У Ряшенцева вспыхнуло лицо:

— И вы еще говорите о боге, князь. Прошу вас — оставьте умирающего в покое.

— Я сам вижу, что он подыхает, — усмехнулся Бедия. — Но, прежде чем он отправится в ад, я с него шкуру сдеру.

— Я вам приказываю — отойдите в сторону!

— Это ты мне приказываешь, рядовой солдат, князю?

— Да, я, рядовой солдат, — сказал Ряшенцев. — Солдат!

Но на Бондо Бедия слова Ряшенцева не произвели впечатления. Бедия хотел сейчас лишь одного — чтобы взбунтовавшийся раб Джурумия подчинился его воле. И он снова заорал, брызгая слюной:

— Вставай, тебе говорят, собака!

В это мгновение Джурумия открыл глаза, и Ряшенцев, который только на миг заглянул в них, понял: этого человека не сломят никакие пытки, потому что душа его отравлена горечью, а сердце стало железным от ненависти.

Бедия со всей силой ударил раненого ногой, и тут Джурумия впервые застонал, но не от боли — телесные боли уже не мучили его, а потому, что не было сил схватить Бедия за горло и задушить его, как бешеного волка. И в тот же миг, словно разбуженная стоном умирающего, вскочила Хату и дважды ударила Бедия по лицу. Бедия обнажил кинжал. Ряшенцев схватил его за руку.

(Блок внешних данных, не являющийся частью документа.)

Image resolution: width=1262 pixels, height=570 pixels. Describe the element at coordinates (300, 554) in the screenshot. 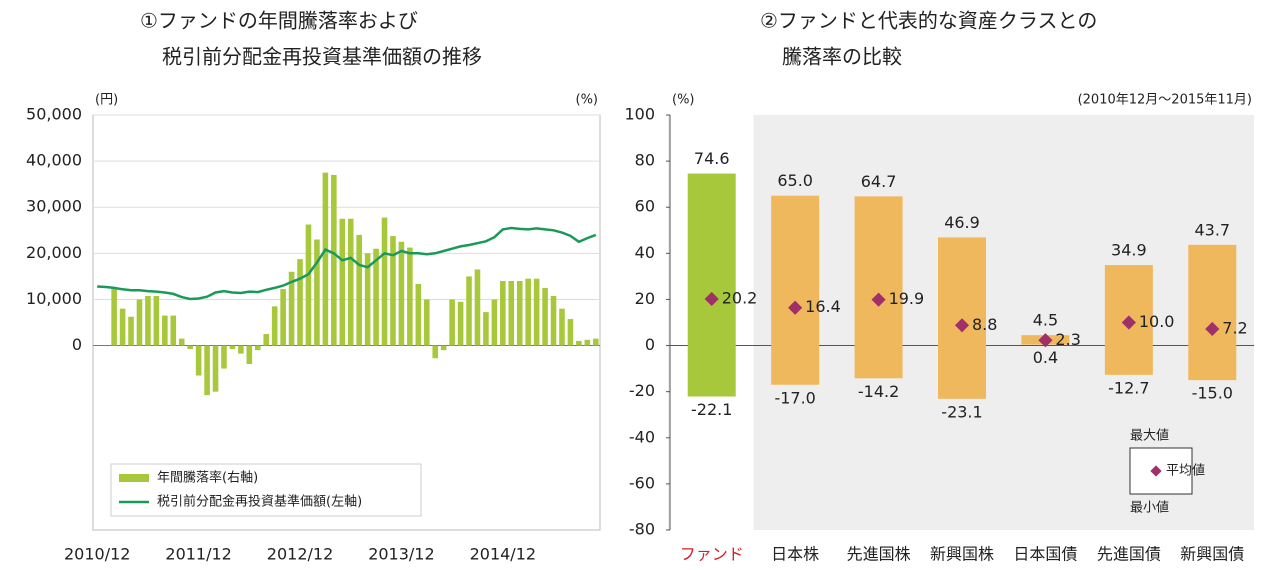

I see `x-tick-label: 2012/12` at that location.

— Свяжите его! — приказал он солдатам.

Они стояли до этого в стороне, казалось бы, ко всему безучастные, но по тому, с какой готовностью они кинулись выполнять приказ Ряшенцева, видно было, на чьей стороне сердца этих людей. Втроем они в минуту разоружили Бедия, связали ему руки, и хотя тот упирался и кричал, пинками погнали его к воротам.

Джурумия уже не дышал.

Не проронив ни слова, Хату снова села у его изголовья.

Ряшенцев долго смотрел на неподвижную, словно изваяние, Хату и думал о том, что эта босоногая, веснушчатая деревенская девочка в поношенном платье преподала ему высокий урок истинного мужества.

Ряшенцев снял шапку, склонил голову перед павшим храбрецом и его скорбящей сестрой и вышел за ворота древней крепости. А там, на поляне, сидели, окруженные солдатами, пленные повстанцы.